Photo by Taylor Soule, photo editor
Shorts made an early appearance on campus this year with record March warmth across the Midwest. According to Fox 19’s Climate Center, nine Midwestern states had their warmest March on record.
Temperatures here in Iowa surpassed a record more than a century old. The National Weather Service said the average temperature in March this year was 55.4 degrees. Previously, the warmest March on record was in 1910 when temperatures reached an average of 51. 5 degrees.
David Courard-Hauri, associate professor of environmental science and policy, said global warming is not the sole cause of unseasonably warm weather.
“What caused the warm spring was that the jet stream was diverted far to our north over most of the winter, allowing warm southern air to move into Iowa in a way that is unusual for winter,” said Courard-Hauri. “The jet stream fluctuates from year to year and is driven by multiple factors, so there is not a direct link between increased greenhouse gases and the warm winter and spring this year.”
Courard-Hauri said the warm spring might have been a fluke occurrence.
“Even without climate change there would be surprisingly warm and surprisingly cold springs in certain years,” said Courard-Hauri. “As the planet warms we do expect many more ‘anomalies’ like this one, though they will be different in different places.”
Courard-Hauri said other changes such as dryness, short high-intensity storm events and earlier emergence of springtime flora are expected.
“Globally, we also expect more rainfall in high-intensity events, a greater increase in temperatures at night, in the winter, and at the poles, shifts in wet and dry regions, and changes in air and ocean currents,” said Courard-Hauri.
According to National Geographic, many effects of global warming are already occurring. Ice is melting all over the world including mountain glaciers and ice sheets covering several bodies of water. Rises in sea level have become faster. The average precipitation has also increased around the world.
The later portion of this century could see even more global warming related changes, according to National Geographic. Sea levels will continue to climb and storms are likely to increase in strength.
Some species with symbiotic relationships may become out of sync. Plants could bloom before their pollinating insects become active.
The occurrences of floods and draughts will become more common. Rapidly melting ice caps will limit the availability of fresh water for many. According to National Geographic, the Quelccaya ice cap in Peru will be gone by 2100 if it continues to melt at its current rate. The thousands of people who rely on it as a source of drinking water and electricity will not have access to either when this happens.
Ecosystems will change.

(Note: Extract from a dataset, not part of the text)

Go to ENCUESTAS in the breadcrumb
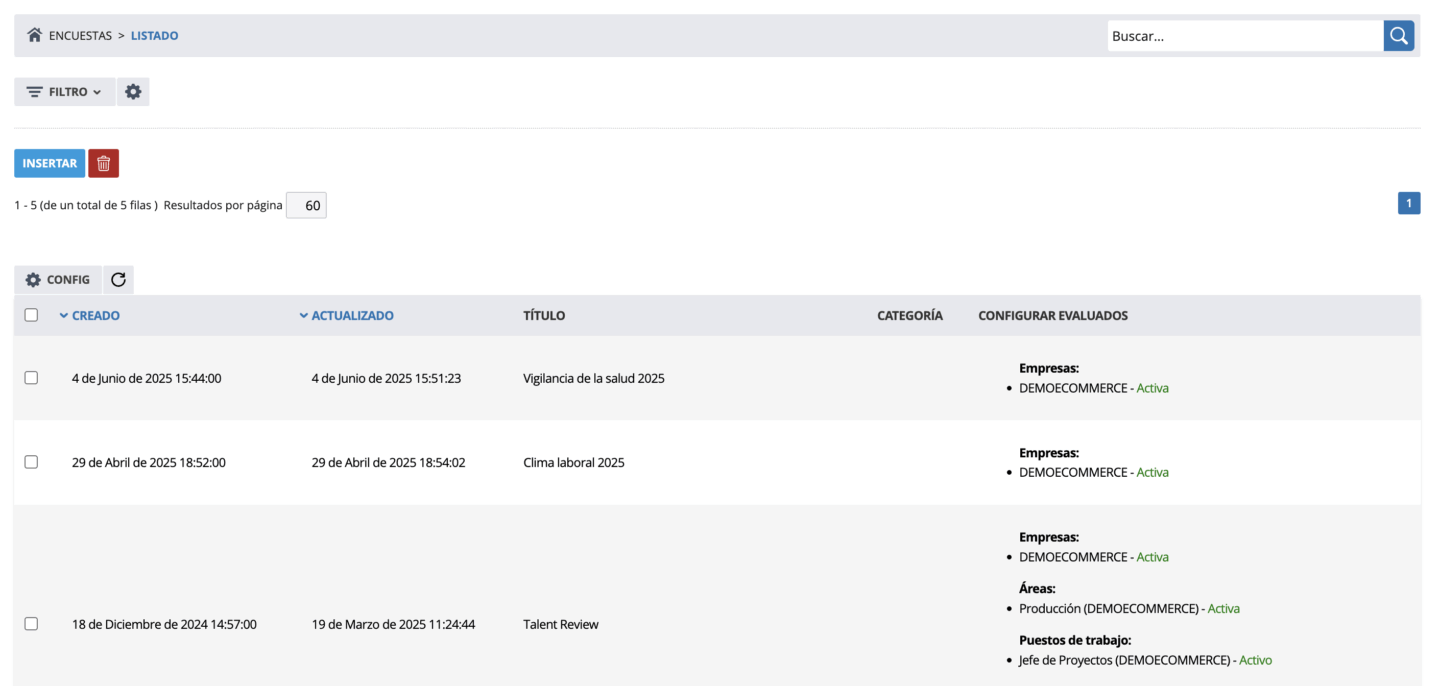 80,36
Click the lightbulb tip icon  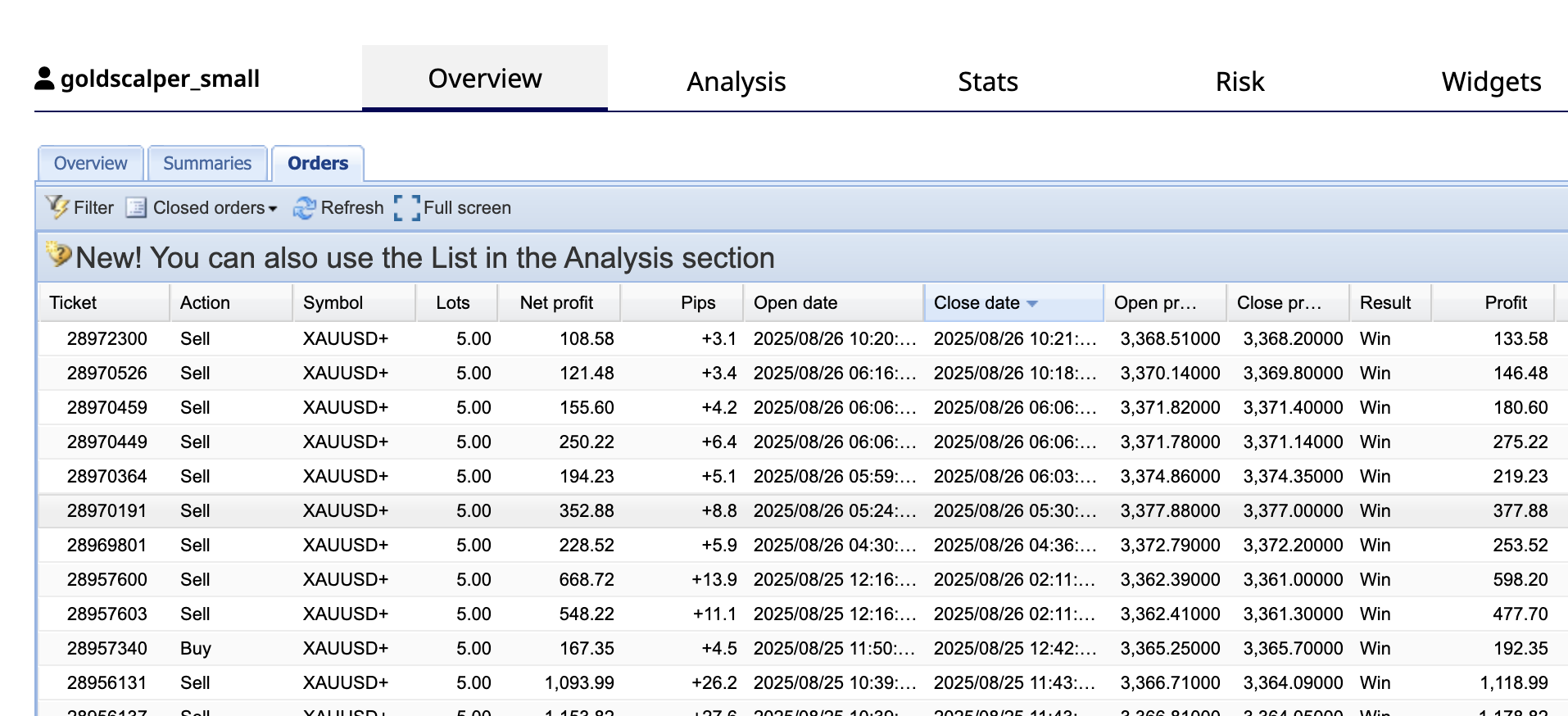point(58,255)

Some species will relocate farther north where it’s cooler. Others will be unable to relocate increasing their likelihood of extinction.
If the sea ice disappears, polar bears are in particular danger of extinction according to National Geographic.

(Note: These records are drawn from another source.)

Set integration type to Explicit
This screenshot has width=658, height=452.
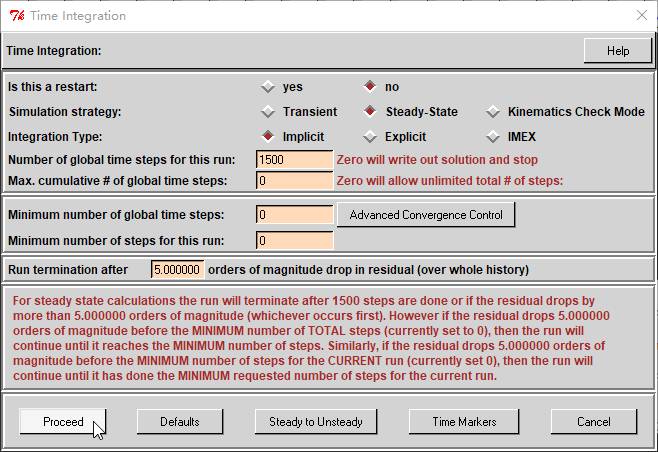coord(370,137)
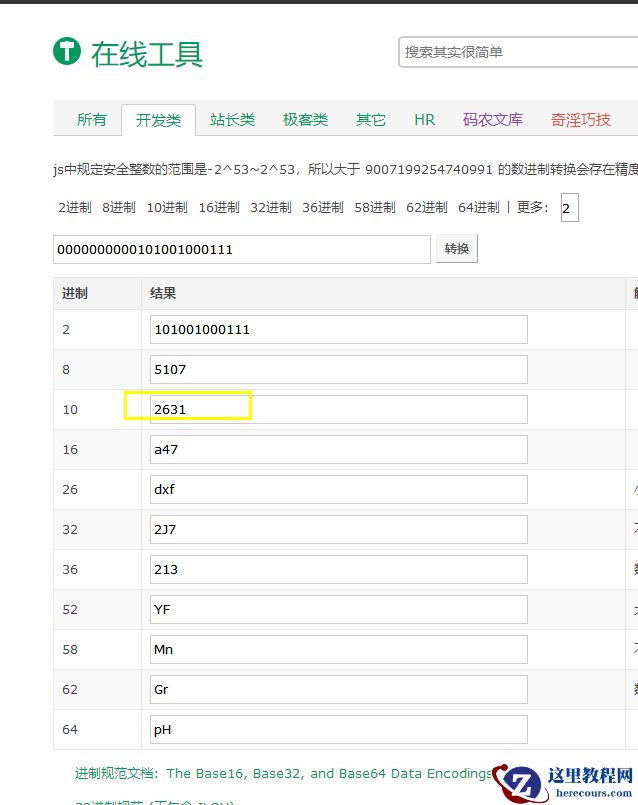Open the 所有 tab
Screen dimensions: 638x805
(x=91, y=120)
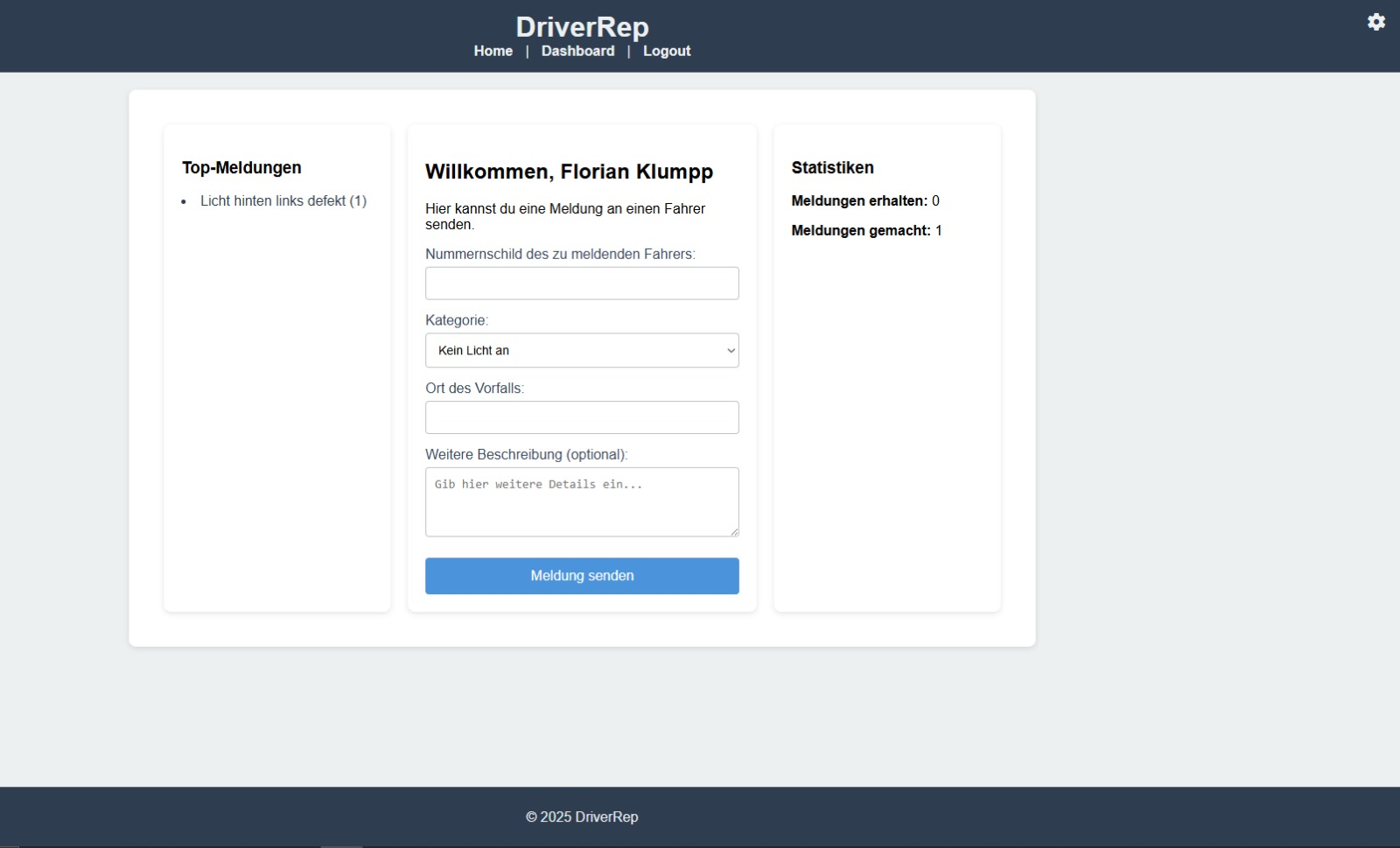Viewport: 1400px width, 848px height.
Task: Go to the Home page
Action: (x=493, y=51)
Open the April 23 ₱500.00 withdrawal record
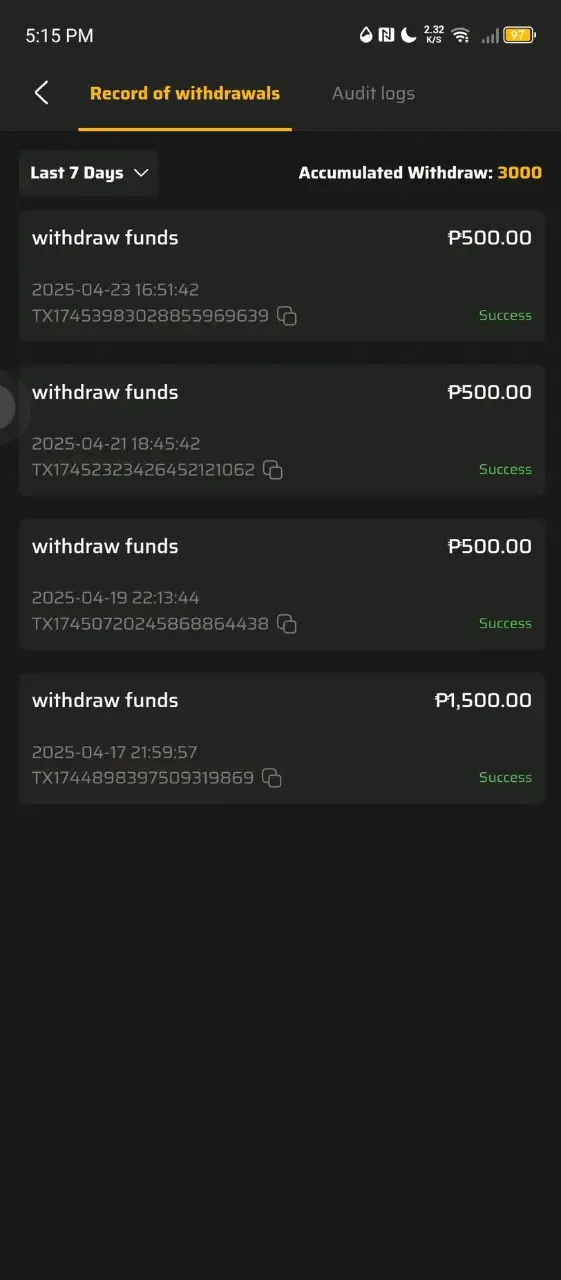The width and height of the screenshot is (561, 1280). [x=282, y=276]
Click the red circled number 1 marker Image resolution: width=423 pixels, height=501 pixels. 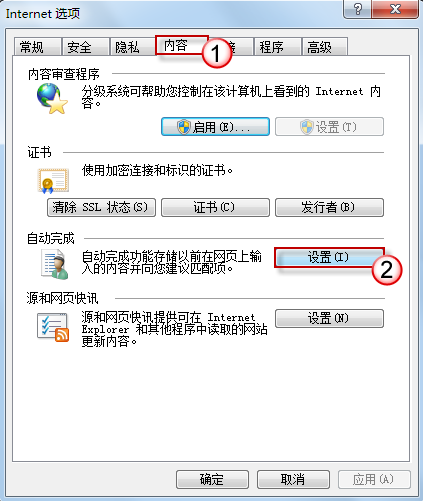216,53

Present and future climate changes also impact people who suffer from seasonal allergies.
Brian Gentry, assistant professor of pharmacology, said seasonal allergies are most affected by temperature and humidity. Pollen and mold entering the ears, nose or throat can trigger an allergic reaction.
“These allergens thrive in warmer temperatures and higher humidity,” said Gentry. “With the unseasonably warm weather, the amount of seasonal allergens in the air will be higher and those who suffer from seasonal allergies will probably have a rougher time with them this year.”
Avoiding ragweed or other allergy triggers can help keep symptoms at bay. Avoiding the effects of global warming may be more challenging.